Une introduction aux p\'eriodes

TL;DR

This survey introduces periods as complex numbers defined by integrals of rational functions over polynomial domains, discusses their properties, and explores their interpretation via algebraic de Rham cohomology and singular homology, highlighting recent advances.

Contribution

It provides an accessible overview of periods, their fundamental properties, and their interpretation through algebraic topology, connecting classical analysis with modern algebraic geometry.

Findings

Periods can be expressed as integrals of rational functions over polynomial domains.

The interpretation of periods via algebraic de Rham cohomology and singular homology is central to recent research.

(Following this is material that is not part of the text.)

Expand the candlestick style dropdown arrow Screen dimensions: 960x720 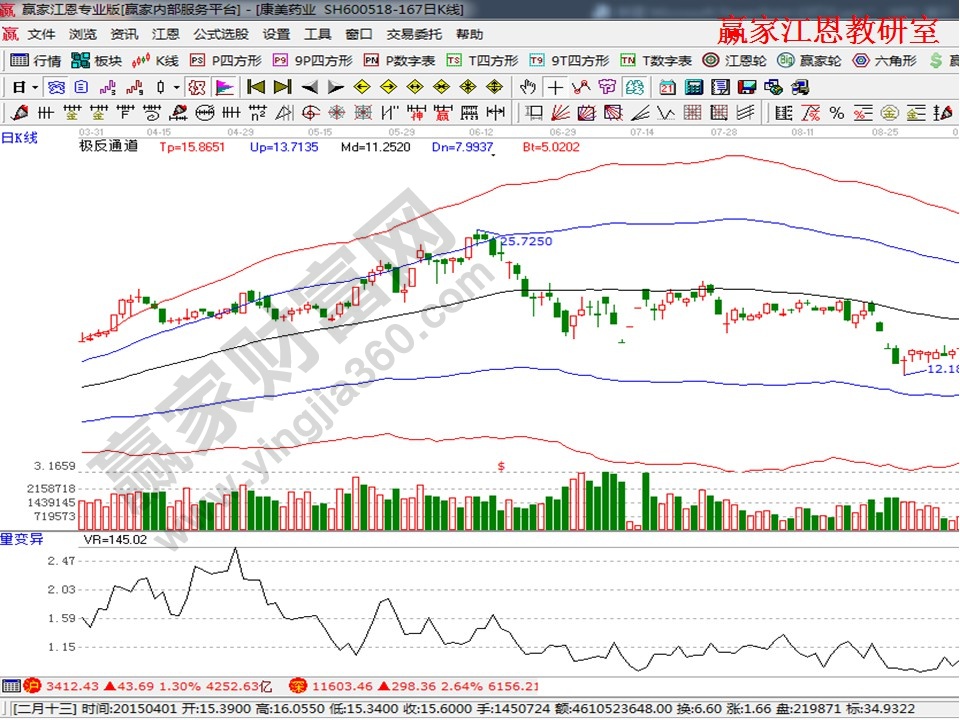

The Kontsevich-Zagier conjecture suggests all algebraic relations among periods derive from basic calculus rules.

Abstract

This survey article is the outgrowth of two talks given at the Journ\'ees X-UPS "P\'eriodes et transcendance" at \'Ecole polytechnique. Periods are complex numbers whose real and imaginary parts can be written as integrals of rational functions over domains defined by polynomial inequalities, everything with rational coefficients. According to a conjecture by Kontsevich-Zagier, every algebraic relation among these numbers should follow from the obvious rules of calculus: additivity, change of variables, Stokes's formula. I first explain the definition of periods and some ensuing elementary properties, by illustrating them with a host of examples. Then I gently move to the interpretation of these numbers as entries of the integration pairing between algebraic de Rham cohomology and singular homology of algebraic varieties defined over $\mathbf{Q}$, the point of view which is at the origin of all recent breakthroughs in their study.